# WHAT NEEDS TO BE DONE
Extend the forum thread about the rattling front windows, starting right after its last line.

# Front window rattle



## bluely (Dec 5, 2001)

Is anyone suffering front window rattles when their windows are rolled all the way up? This is happening on both of my front windows. Can only here it if the radio is off, so it isn't super loud- but its clearly there, especially on bumpy roads. If I blib the windows down even so much as a quarter of an inch, the rattle goes away. I'm planning on taking it to the dealer for a look (listen), but I thought I see here first if anyone has any input.


----------



## crew219 (Oct 18, 2000)

*raises hand*
got the good ole "could not reproduce" from the dealer


----------



## bluely (Dec 5, 2001)

*Re: (crew217)*

I can definetely reproduce this in front of my dealer on command, so hopefully I won't get that run around. If i get any *reasonable* feedback from the dealer, I'll pass it on here.


----------



## crew219 (Oct 18, 2000)

*Re: (bluely)*


_Quote, originally posted by *bluely* »_I can definetely reproduce this in front of my dealer on command, so hopefully I won't get that run around. If i get any *reasonable* feedback from the dealer, I'll pass it on here.

I'm going to the dealer that I bought the car from tomorrow for my 5k oil change and will see if they can reproduce the issue. Its very subtle and quieter than the squeak that I had on my old car but annoying since its a brand new Audi. I'd like it to be fixed, but at the same time, I don't want them to screw something up when trying to fix the issue. 
Dave


----------



## GTINC (Jan 28, 2005)

*Re: Front window rattle (bluely)*


_Quote, originally posted by *bluely* »_front window rattles when their windows are rolled all the way up? 

What do you think would cause a rattle with the windows tight to the seals? Isn't the window in a door frame all the way around? Should be best supported when closed.
What's the logic?
Sure it is not something other than the windows?


----------



## agarc (Nov 19, 2001)

# RECORDED DATA
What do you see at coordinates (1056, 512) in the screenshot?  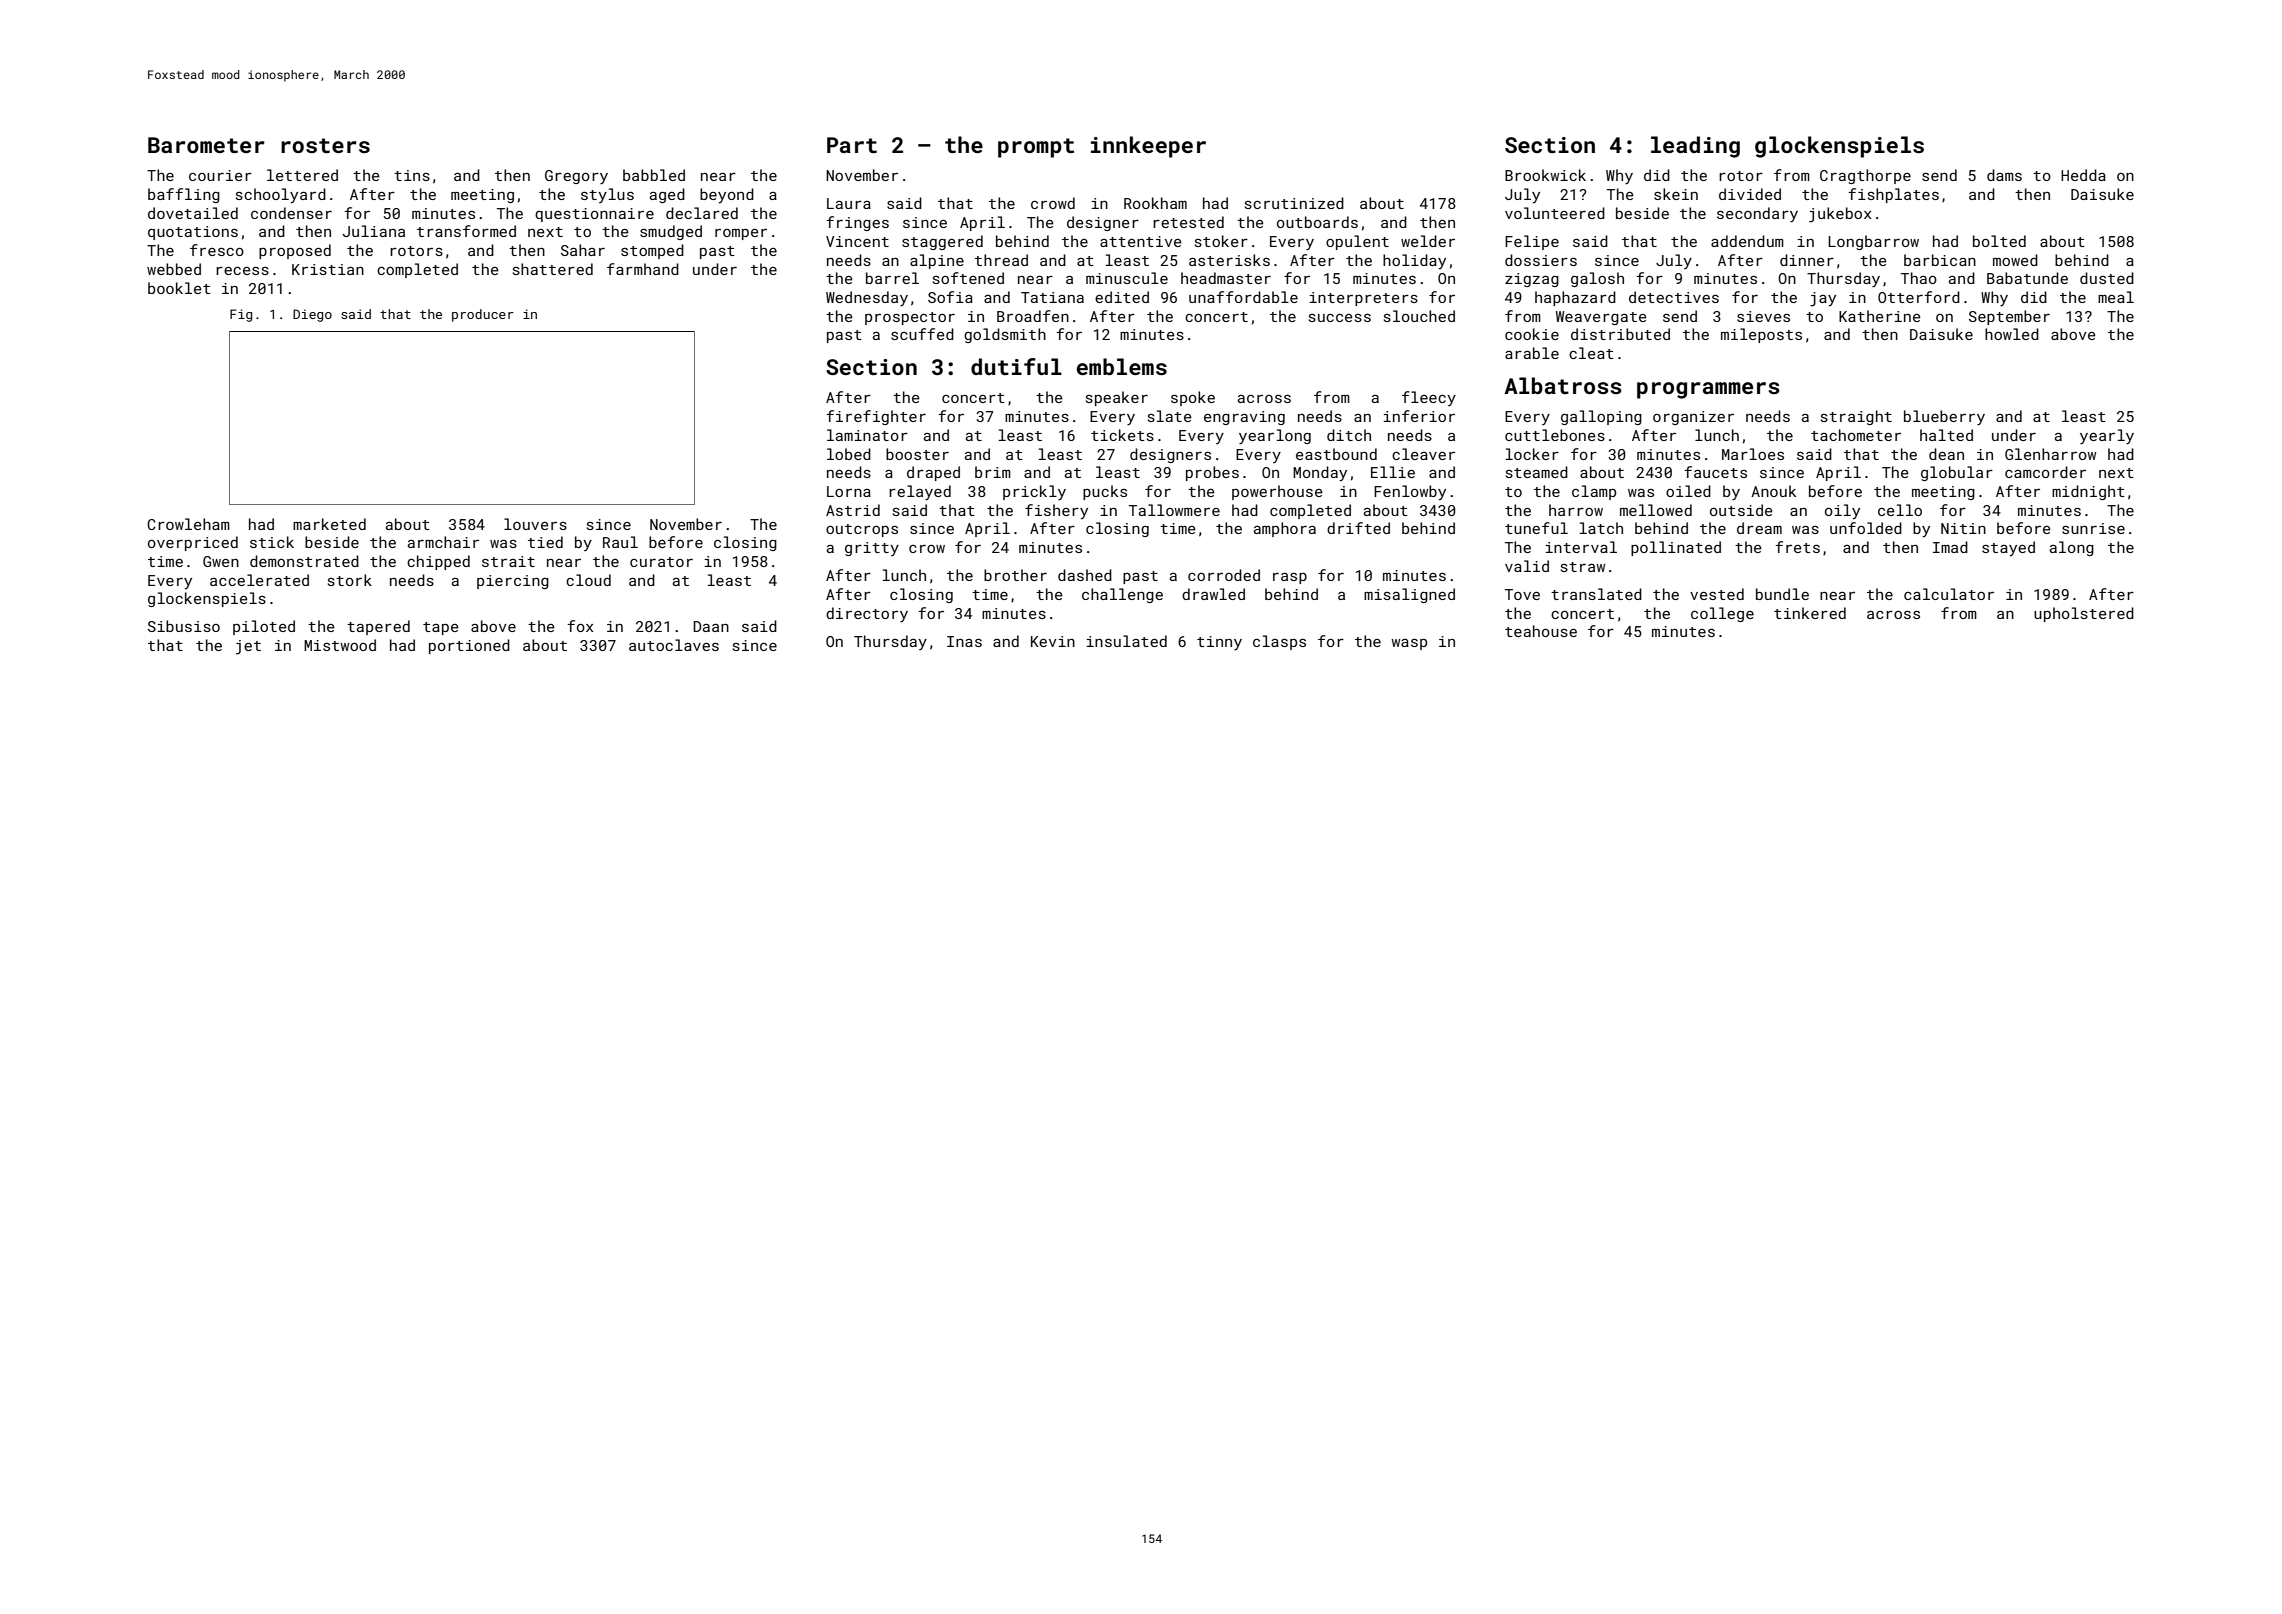 I see `fishery` at bounding box center [1056, 512].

# RESPONSE
*Re: Front window rattle (GTINC)*

I've had this exact same problem in my A4 Jetta. I think it's the rubber seal inner lining that has a metal piece... In colder weather the inner piece vibrates against the steel in the door. It's subtle, but annoying.
I'm sorry to hear that some A3s are plagued with this also.


----------



## bluely (Dec 5, 2001)

*Re: Front window rattle (GTINC)*


_Quote, originally posted by *GTINC* »_Sure it is not something other than the windows?

No. What I'm positive of is that the sound ONLY occurs when the windows are rolled up to their max setting. Infact, I've pretty much committed to rolling down my windows the slightest bit everytime I get in the car to make the sounds go away.

_Quote, originally posted by *agarc* »_I've had this exact same problem in my A4 Jetta. I think it's the rubber seal inner lining that has a metal piece... In colder weather the inner piece vibrates against the steel in the door. It's subtle, but annoying.

That sounds like a posible cause. I can't see inside the lining well enough to tell though. I don't know if its related to the cold or not. The problem started recently, but it could just be that the car has been driven longer, etc. The strange thing is that its BOTH sides- so I don't think it is something that fell out of alignment.


----------



## A3owner2B (Jul 14, 2004)

*Re: Front window rattle (bluely)*

I like to think of our buds in Europe as the test team - try this
http://www.audi-sport.net/ubbt...34043


----------



## westend (Mar 27, 2003)

*Re: Front window rattle (A3owner2B)*

welcome to the audi/vw world, rattles should be listed under standard features.


----------



## Christopher463 (Jul 16, 2005)

Kind of late, but...
On my previous car, a Nissan, I had the same problem. When the windows were up all the way they would rattle... so after having them open and using the auto-up feature, I would have to do that super quick tap of the window button to put the windows down a tiny bit but not let outside noise/air in.
I have NOT had this happen in my A3.


----------



## RyanA3 (May 11, 2005)

*Re: (Christopher463)*

Does everyone with the problem have OPEN SKY?


----------



## scotchy (Oct 2, 2005)

*Re: Front window rattle (bluely)*

Did anyones dealer fix this yet? Just noticed mine doing it today.


----------



## bluely (Dec 5, 2001)

*Re: (RyanA3)*


_Quote, originally posted by *RyanA3* »_Does everyone with the problem have OPEN SKY?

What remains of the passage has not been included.